He ended the war as a Wing Commander.

Family

He was married for 30 years (from 1953 to 1983) to Academy Award winning American actress Patricia Neal (The Day the Earth Stood Still, Hud, The Subject Was Roses, A Face in the Crowd). They had five children: Olivia, (who died of measles encephalitis at the age of seven), Tessa (now an author), Theo, Ophelia, and Lucy, who is now a screenwriter.

When he was four months old, Theo Dahl was severely injured when his baby carriage was hit by a taxi in New York City. For a time he suffered from hydrocephalus: as a result his father became involved in the development of what became known as the "Wade-Dahl-Till" (or WDT) valve, a device to alleviate the condition.

In 1965, Patricia Neal suffered three burst cerebral aneurisms while pregnant with their fifth child, Lucy. Roald took control of her rehabilitation and she eventually relearned to talk and walk. They were divorced in 1983 following a very turbulent marriage, and he subsequently married Felicity ("Liccy") Crosland, to whom he was married until his death.

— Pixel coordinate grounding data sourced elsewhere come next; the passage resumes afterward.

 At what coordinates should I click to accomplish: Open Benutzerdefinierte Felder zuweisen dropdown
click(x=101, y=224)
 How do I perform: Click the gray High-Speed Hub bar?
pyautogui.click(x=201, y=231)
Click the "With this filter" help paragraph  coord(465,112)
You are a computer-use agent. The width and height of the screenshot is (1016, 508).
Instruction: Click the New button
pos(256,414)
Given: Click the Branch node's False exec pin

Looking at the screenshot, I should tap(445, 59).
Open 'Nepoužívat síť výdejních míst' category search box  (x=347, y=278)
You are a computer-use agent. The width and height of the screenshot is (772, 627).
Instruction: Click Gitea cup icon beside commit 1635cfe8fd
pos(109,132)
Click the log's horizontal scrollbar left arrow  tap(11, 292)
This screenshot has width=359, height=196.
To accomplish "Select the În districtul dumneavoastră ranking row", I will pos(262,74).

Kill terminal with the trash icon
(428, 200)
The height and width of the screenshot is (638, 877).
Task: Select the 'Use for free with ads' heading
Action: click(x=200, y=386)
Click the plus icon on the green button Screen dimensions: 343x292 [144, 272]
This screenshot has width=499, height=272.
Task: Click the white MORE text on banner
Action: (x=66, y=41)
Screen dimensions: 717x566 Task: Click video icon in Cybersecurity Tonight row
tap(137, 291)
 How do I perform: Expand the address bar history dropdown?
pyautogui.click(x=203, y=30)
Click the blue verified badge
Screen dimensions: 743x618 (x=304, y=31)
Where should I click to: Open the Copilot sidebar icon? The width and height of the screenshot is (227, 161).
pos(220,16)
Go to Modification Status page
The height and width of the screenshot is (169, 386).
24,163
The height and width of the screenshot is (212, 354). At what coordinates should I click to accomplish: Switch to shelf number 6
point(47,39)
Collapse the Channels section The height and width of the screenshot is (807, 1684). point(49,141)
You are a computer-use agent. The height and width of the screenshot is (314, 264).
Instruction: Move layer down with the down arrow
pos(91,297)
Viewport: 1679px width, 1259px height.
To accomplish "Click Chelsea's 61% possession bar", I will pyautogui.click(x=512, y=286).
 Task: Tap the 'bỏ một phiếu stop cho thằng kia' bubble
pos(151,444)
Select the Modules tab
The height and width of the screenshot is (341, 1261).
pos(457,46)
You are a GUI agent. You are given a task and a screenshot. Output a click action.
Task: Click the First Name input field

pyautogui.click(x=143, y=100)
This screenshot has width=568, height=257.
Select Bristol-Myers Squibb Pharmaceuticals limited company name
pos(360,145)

Ophelia Dahl is director and co-founder (with doctor Paul Farmer) of Partners in Health, a nonprofit organization dedicated to providing health care to some of the most impoverished communities in the world. Lucy Dahl, is a screenwriter in Los Angeles. Tessa's daughter (who was the inspiration for the "helpmate" character in her grandfather's book The BFG) is model and author Sophie Dahl who remembers him as “a very difficult man – very strong, very dominant ... not unlike the father of the Mitford sisters sort of roaring round the house with these very loud opinions, banning certain types - foppish boys, you know - from coming round.”

Roald Dahl died of leukemia on 23 November, 1990, at his home, Gipsy House, in Great Missenden, Buckinghamshire, at the age of 74, and is buried in the cemetery at the parish church of St. Peter and St. Paul. According to his granddaughter, the family gave him a “sort of Viking funeral. He was buried with his snooker cues, some very good burgundy, chocolates, HB pencils and a power saw.” In his honour, the Roald Dahl Children's Gallery was opened at Bucks County Museum in nearby Aylesbury.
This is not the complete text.